In order to succeed in a negligence claim, a plaintiff must establish that:
- the defendant owed the plaintiff a duty of care;
- the defendant breached their duty of care;
- the plaintiff suffered damages; and
- the defendant’s breach of their duty of care caused the plaintiff’s damages.
In Clements, there was little dispute with respect to the first three elements. The key issue was whether the defendant’s negligence caused the plaintiff’s injury.
In general, the test for showing causation is the “but for” test. This means that a plaintiff cannot establish causation unless the plaintiff shows that they would not have suffered the loss “but for” the defendant’s breach of their duty of care. In other words, the defendant’s breach must have been necessary in order for the the plaintiff’s loss to have occurred.
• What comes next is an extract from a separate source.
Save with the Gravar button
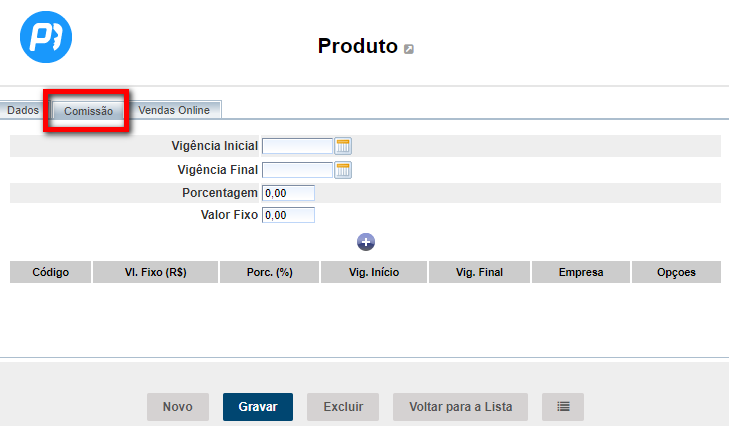Screen dimensions: 729x426 258,407
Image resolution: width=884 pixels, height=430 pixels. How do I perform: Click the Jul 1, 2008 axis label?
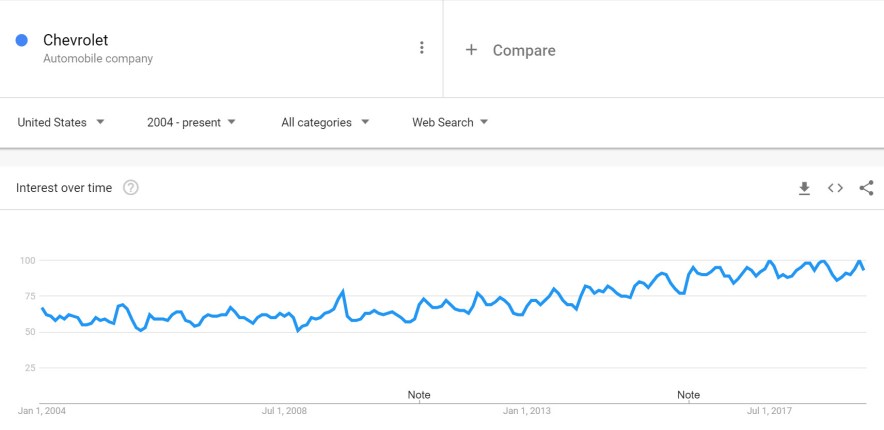click(284, 411)
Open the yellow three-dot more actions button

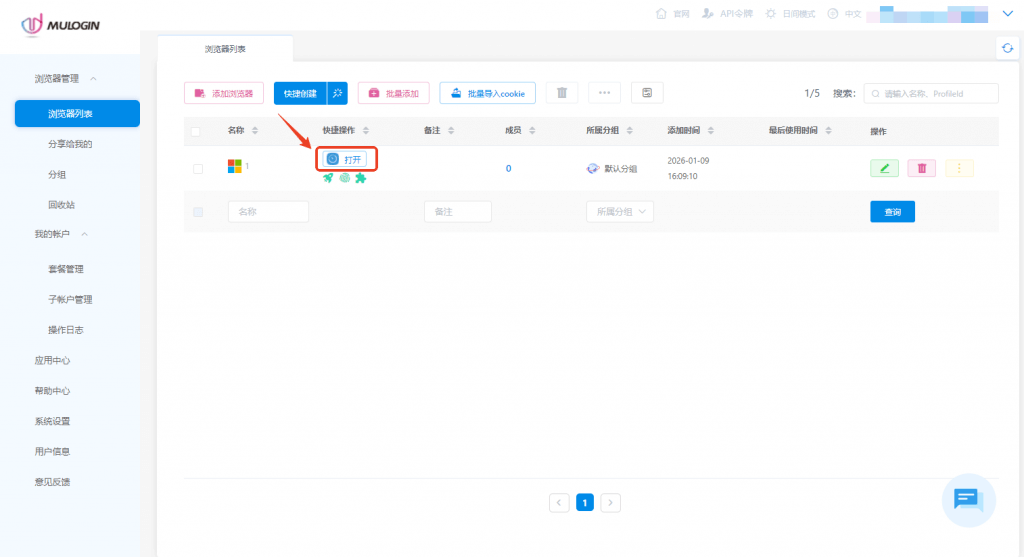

At trial, the defendant called an expert witness who testified that the probable cause of the accident was the tire puncture and the deflation, and that the accident would have occurred even without the plaintiff’s negligence. The trial judge rejected this evidence, but did not conclude that the plaintiff’s injury would have occurred “but for” the defendant’s breach. Instead, the trial judge held that the defendant’s breach materially contributed to the plaintiff’s injury, and that this was sufficient to establish causation.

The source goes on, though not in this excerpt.